EXTRACT TO READ:
----
The parliament has revised the political parties law to bar members who lose primaries from contesting elections on the ticket of a different party or as independent candidates.



The People’s Majlis has revised the political parties law to bar members who lose primaries from contesting elections on the ticket of a different party or as independent candidates.

Amendments proposed by ruling party MP Saud Hussain was passed 41-29 at Wednesday’s sitting of parliament with opposition MPs denouncing the move as an unjustifiable restriction of the constitutional right to seek public office. 

The change was proposed as a deeply divided ruling party scrambles to fight an opposition coalition in January’s local council elections. The Progressive Party of the Maldives was plunged into civil war when President Abdulla Yameen and his half brother, former President Maumoon Abdul Gayoom, began fighting for the control of the ruling party.

The amendment by Saud states that a “political party member who contests in a political party primary, in order to obtain the said party’s ticket for an election sanctioned by the Maldivian constitution and laws, must not stand in that election in any other capacity.”
----
INFORMATION SUPPLIED:
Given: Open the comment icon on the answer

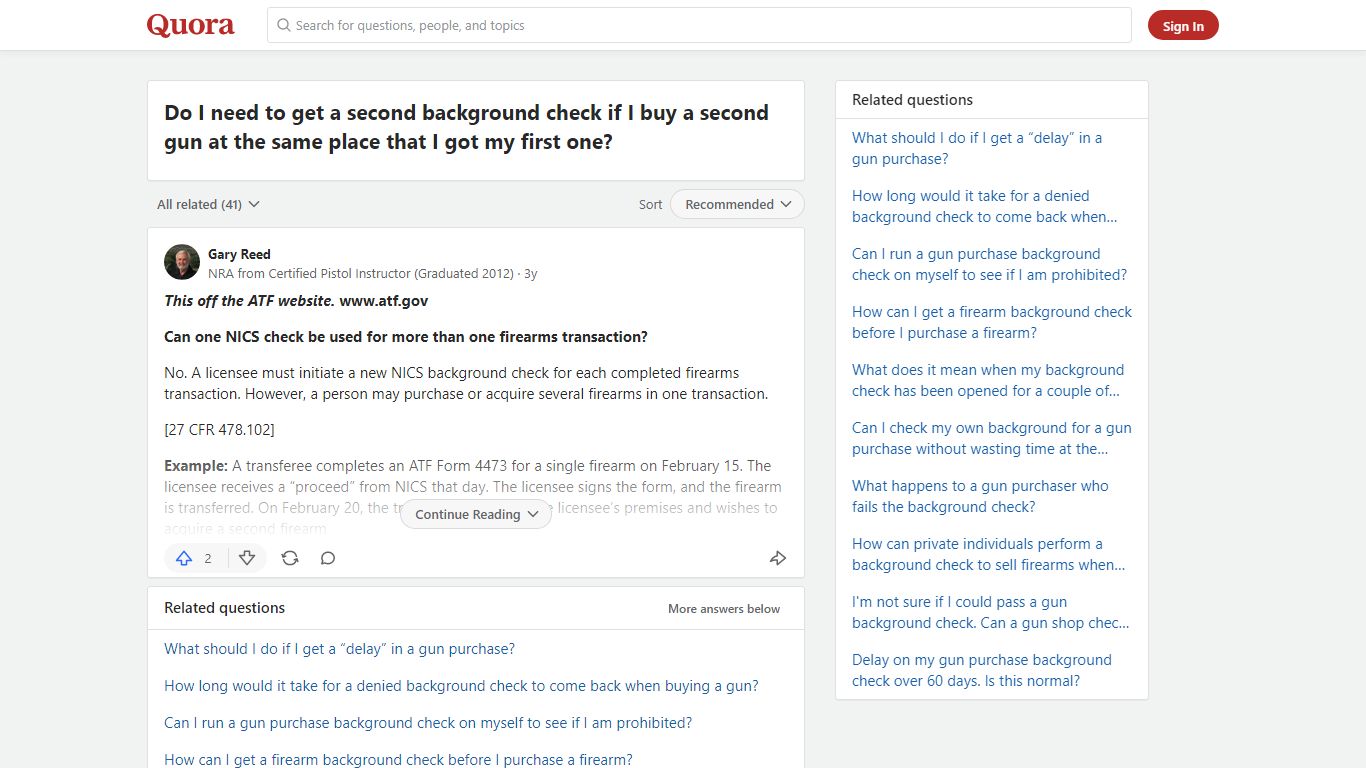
----
WRITTEN EXERCISE: Edit the article on the parties law change from "Amendments proposed by" to "the ruling party." so that "governing party" replaces "ruling party". The lines have nothing to do with the article.

SOLUTION TO THIS TASK:
Amendments proposed by governing party MP Saud Hussain was passed 41-29 at Wednesday’s sitting of parliament with opposition MPs denouncing the move as an unjustifiable restriction of the constitutional right to seek public office. 

The change was proposed as a deeply divided governing party scrambles to fight an opposition coalition in January’s local council elections. The Progressive Party of the Maldives was plunged into civil war when President Abdulla Yameen and his half brother, former President Maumoon Abdul Gayoom, began fighting for the control of the governing party.